Text excerpt
_ _ _

There are three categories of courses: Foundation (group A), Core (group B), and Elective and Research requirements (group C) for the graduate program. These course requirements are intended to ensure that students are exposed to (1) fundamental concepts and tools (Foundation), (2) advanced, up-to-date views in topics central to Data Science for all students (Core), and (3) a deep, current view of their research or application are (Elective). Courses may not fulfill more than one requirement.

The doctoral program is structured as a total of 52 units in courses from these group A, B, and C as described in detail here. Out of the 52 units, 48 units (or 12 courses) must be taken for letter grade and at least 40 units must be using graduate-level courses.

The remaining 4 (= 52 – 48) units are for professional preparation, consisting of 1 unit of faculty research seminar, 2 units of TA/tutor training and 1 unit of survival skills course taken for a passing (satisfactory) grade. Finally, as mentioned earlier, out of the 12 regular courses, at least 10 must be graduate-level courses; at most two can be upper-level undergraduate courses. 36 units or 9 courses must be completed within six quarters from the start of the degree program.

Research rotations provide the opportunity for first-year PhD students to obtain research experience in data analysis under the guidance of HDSI affiliated faculty members. Through the rotations, students can identify a faculty member under whose supervision their dissertation research will be completed.

A research rotation is a guided research experience lasting one quarter (10 weeks) obtained by registering for DSC 294 with an instructor. All Ph.D. students will participate in a minimum of 2 research rotations during their first year, and with a minimum of two different faculty members, and as much as three rotations including summer quarter. A student may rotate twice under the same faculty member as long as they rotate with at least two faculty members. The goal is to expose students to new methodological approaches or domain knowledge and help them find an advisor for their Ph.D. research.

Please refer to the HDSI Faculty page for a list of HDSI faculty members and their research interests. Students should reach out to faculty members to learn more about potential rotation opportunities.

_ _ _

To do
a - In one to three sentences, explain what the passage on the Data Science doctoral program says research rotations are meant to achieve.
b - Write a continuation of the passage on the Data Science doctoral program, starting after its final sentence.
The lines after this point come from a separate source.

_ _ _

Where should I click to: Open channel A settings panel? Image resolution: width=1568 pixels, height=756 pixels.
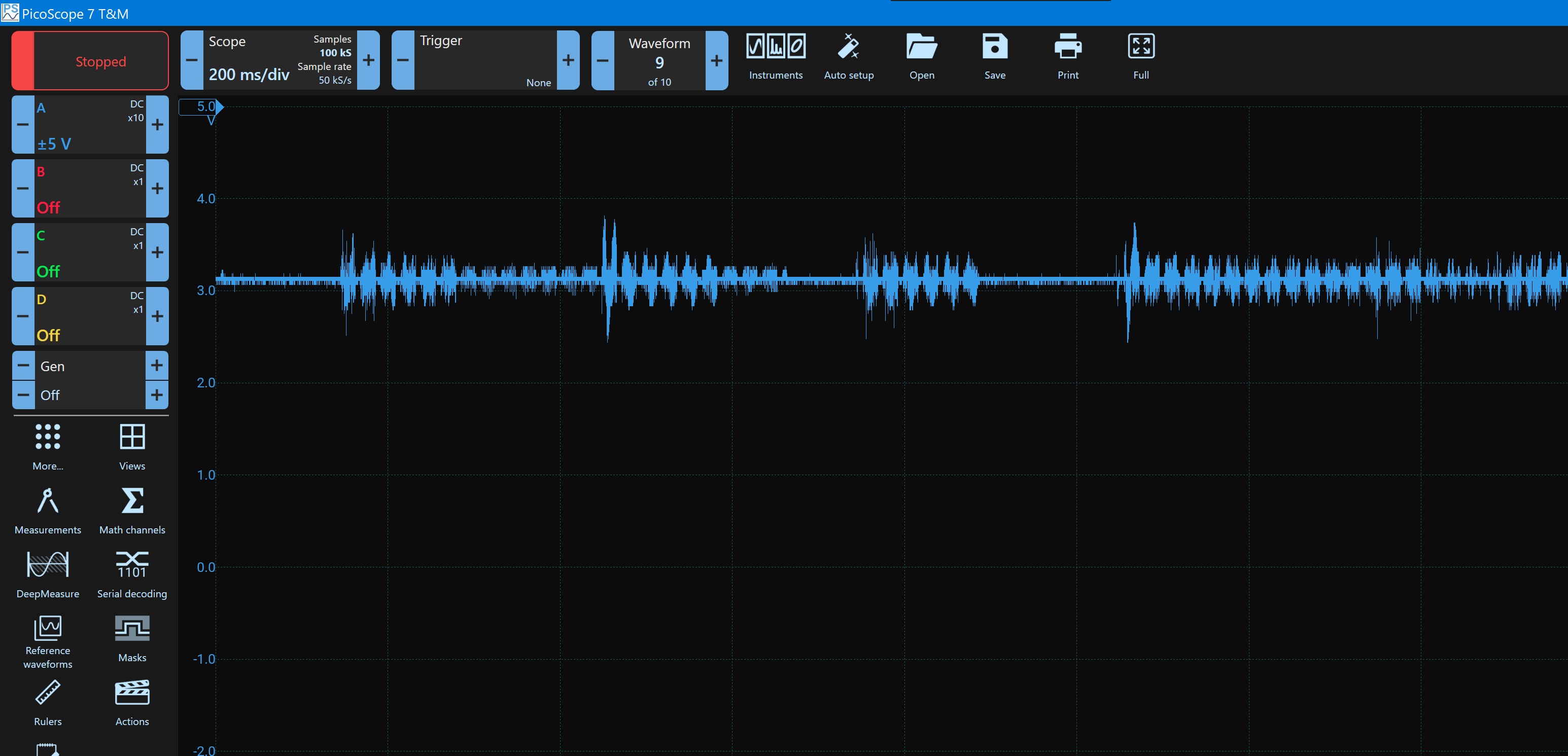pyautogui.click(x=90, y=125)
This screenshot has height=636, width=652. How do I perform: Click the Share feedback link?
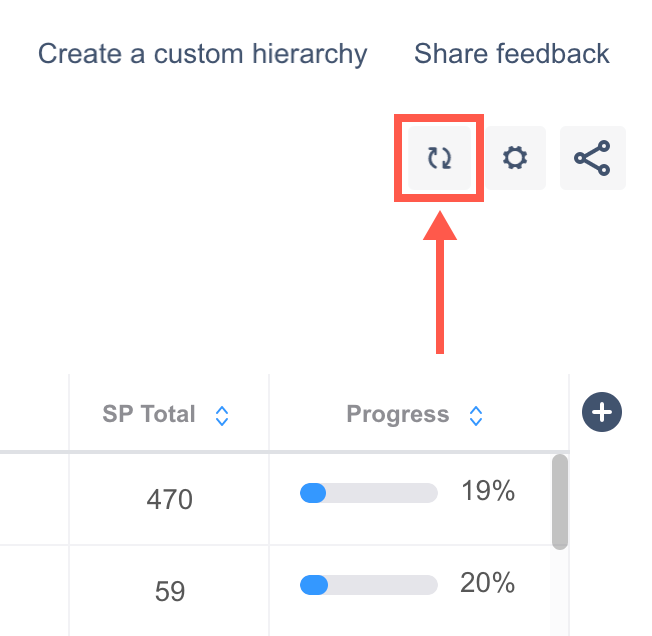point(511,53)

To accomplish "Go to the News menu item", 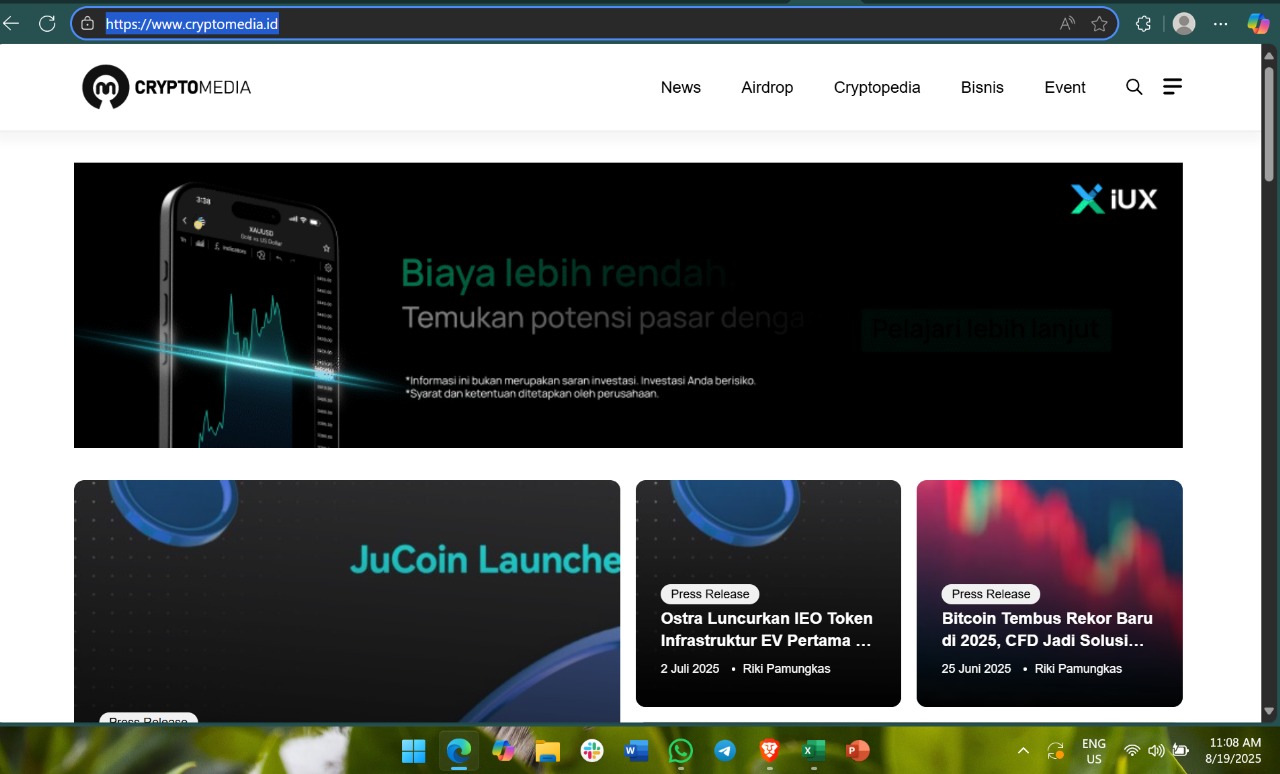I will coord(680,87).

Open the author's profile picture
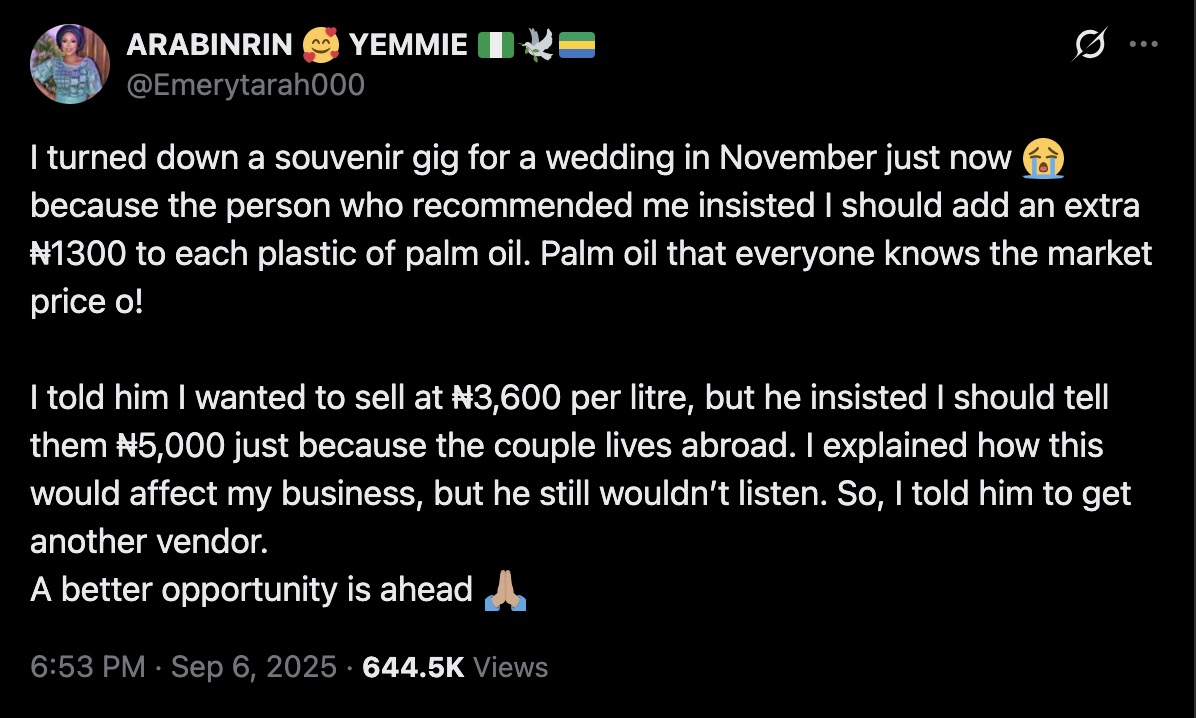click(x=69, y=65)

_ _ _

The answers
a - Research rotations give first-year PhD students research experience in data analysis under the guidance of HDSI affiliated faculty. They expose students to new methodological approaches or domain knowledge and help them find a faculty member to supervise their dissertation research.

b -
An important goal of HDSI is to foster interdisciplinary collaboration. Specifically, collaboration between method researchers and domain researchers. Domain researchers specialize in a particular scientific field and collect or generate large datasets. Domain experts can partner with HDSI faculty and jointly advise a PhD. student. The site matchpoint.com was designed to facilitate the creation of such collaborations.

Outcome of each rotation program: A written report, or curated datasets with jupyter notebooks. Students are expected to work 10 hours per week.

Research rotations must be completed by the end of the Fall Quarter of the second year with a signed commitment form from a faculty advisor. Those who fail to identify a research advisor shall be advised to leave the doctoral program with an optional assessment for completion of a terminal MS-DS degree.

The goal of the preliminary assessment examination is to assess students’ preparation for pursuing a PhD in data science, in terms of core knowledge and readiness for conducting research. The preliminary assessment is an advisory examination.

There is an oral presentation that needs to be completed before the end of Fall quarter of the second year. The student will propose the topic of the presentation (e.g., the outcome of a research rotation or a literature survey). The Graduate Program Committee will set up a committee consisting of two members (students can suggest committee members but there is no guarantee that only those suggested faculty members will be chosen for the committee). The oral presentation from the student will be followed by a Q&A session by the committee members. The committee will assess both the oral presentation as well as the students academic performance so far (especially in the required core courses). Students who did not get a satisfactory evaluation will receive a recommendation from the Graduate Program Committee regarding ways to remedy the lacking preparation (e.g, suggestion of courses to be taken), or an opportunity to receive a terminal MS in Data Science degree provided the student can meet the degree requirements of the MS program.

A research qualifying examination (UQE) is conducted by the dissertation committee consisting of four or more members approved by the graduate division as per senate regulation 715(D). One senate faculty member must have a primary appointment in the department outside of HDSI. Faculty with 25% or less partial appointment in HDSI may be considered for meeting this requirement on an exceptional basis upon approval from the graduate division.

The goal of UQE is to assess the ability of the candidate to perform independent critical research as evidenced by a presentation and writing a technical report at the level of a peer-reviewed journal or conference publication. The examination is taken after the student and his or her adviser have identified a topic for the dissertation and an initial demonstration of feasible progress has been made. The candidate is expected to describe his or her accomplishments to date as well as future work. The research qualifying examination must be completed no later than fourth year or 12 quarters from the start of the degree program; the UQE is tantamount to the advancement to PhD candidacy exam.

A petition to the Graduate Committee is required for students who take UQE after the required 12 quarters deadline. Students who fail the research qualifying examination may file a petition to retake it; if the petition is approved, they will be allowed to retake it one (and only one) more time. Students who fail UQE may also petition to transition to a MS in Data Science track.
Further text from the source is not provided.